Mandatory minimum drug sentences eliminate judicial judgment and treat defendants like "slabs of meat on a judicial conveyor belt," according to Washington Post syndicated columnist Colman McCarthy (Colman McCarthy, "Justice Mocked: The Farce of Mandatory Minimum Sentences," Washington Post, 2/27/93, A23).

Writing about a first time offender sentenced to two years (without parole) for a minor role in a small drug deal, McCarthy said that mandatory minimums are being meted out mostly to small and first-time offenders who have no significant information to trade to prosecutors in return for lighter sentences. Despite the increasing numbers of low-level drug offenders imprisoned, mandatory minimums have not deterred higher-level drug dealers from conducting business, he commented.

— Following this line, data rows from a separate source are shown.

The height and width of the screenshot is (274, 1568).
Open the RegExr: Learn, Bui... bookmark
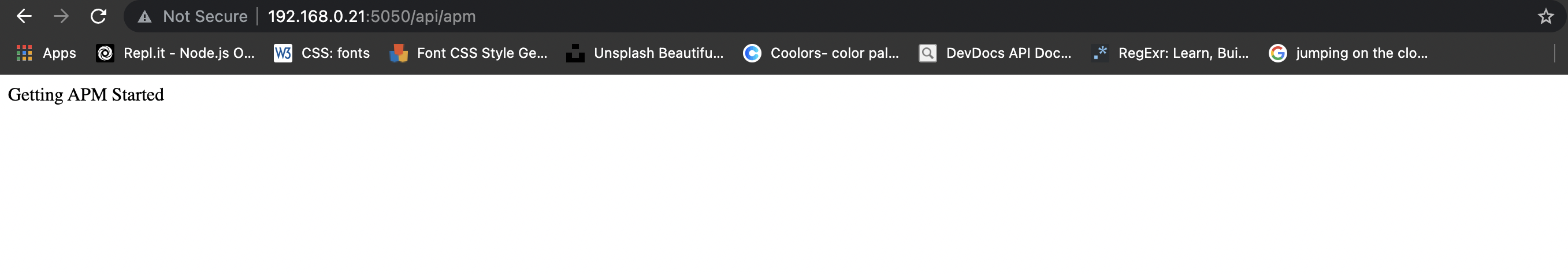1183,53
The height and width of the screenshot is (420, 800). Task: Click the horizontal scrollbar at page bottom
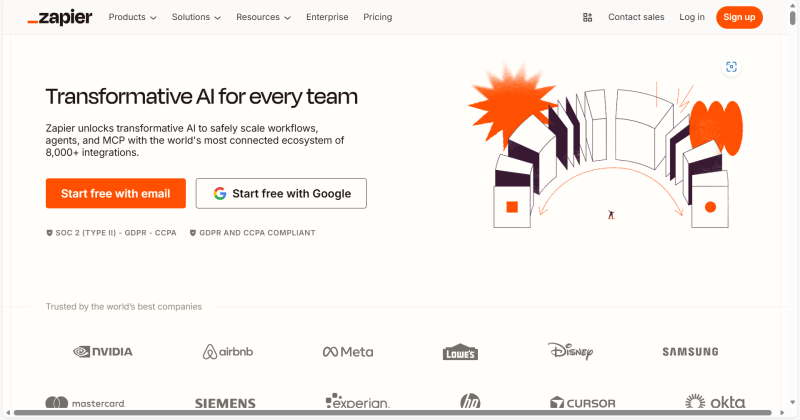(x=400, y=413)
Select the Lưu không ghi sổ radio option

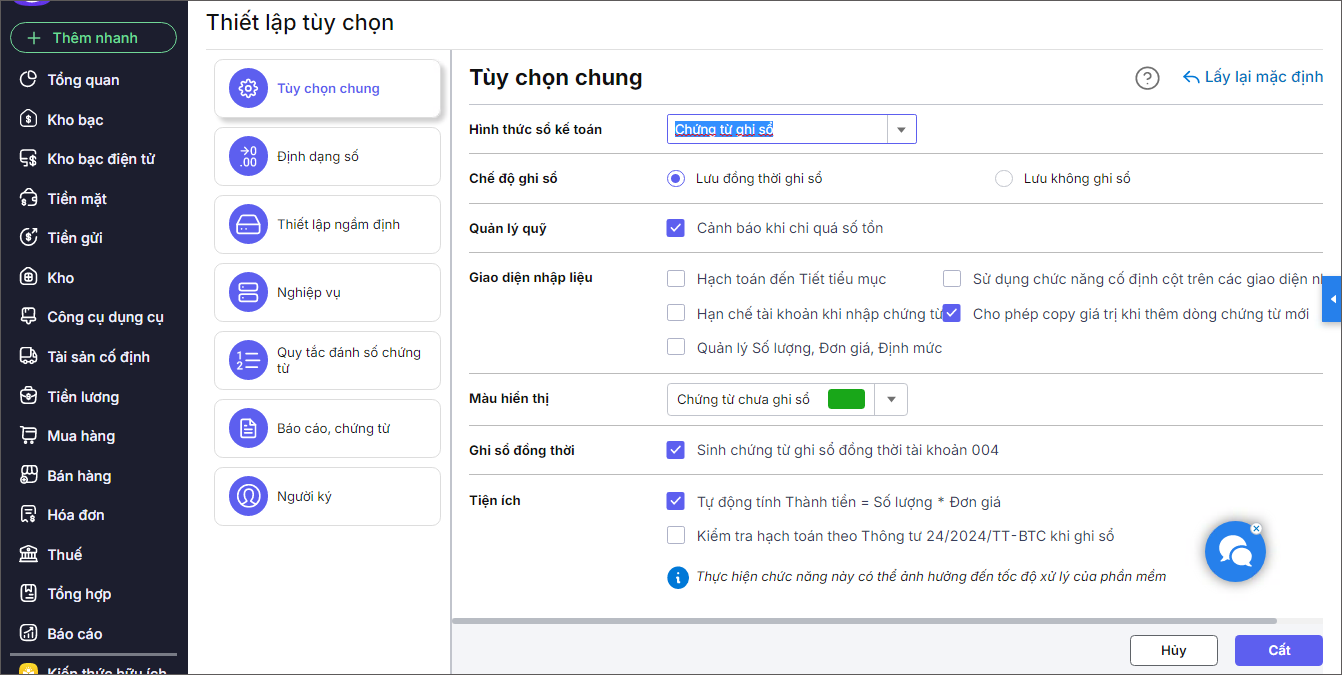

McCarthy quoted Julie Stewart of Families Against Mandatory Minimums (FAMM). "The moral of this story is that if you're going to get caught on a drug charge, be a kingpin. You can talk and get off lightly. It also means that those who have little or no information to bargain with get the hardest hit."

On February 17, Rep. Don Edwards (D-Calif.) introduced legislation H.R. 957, repealing Federal mandatory minimums. There has been growing opposition to mandatory minimums including from the American Bar Association, judges in all 12 judicial circuits and the U.S. Sentencing Commission, McCarthy noted.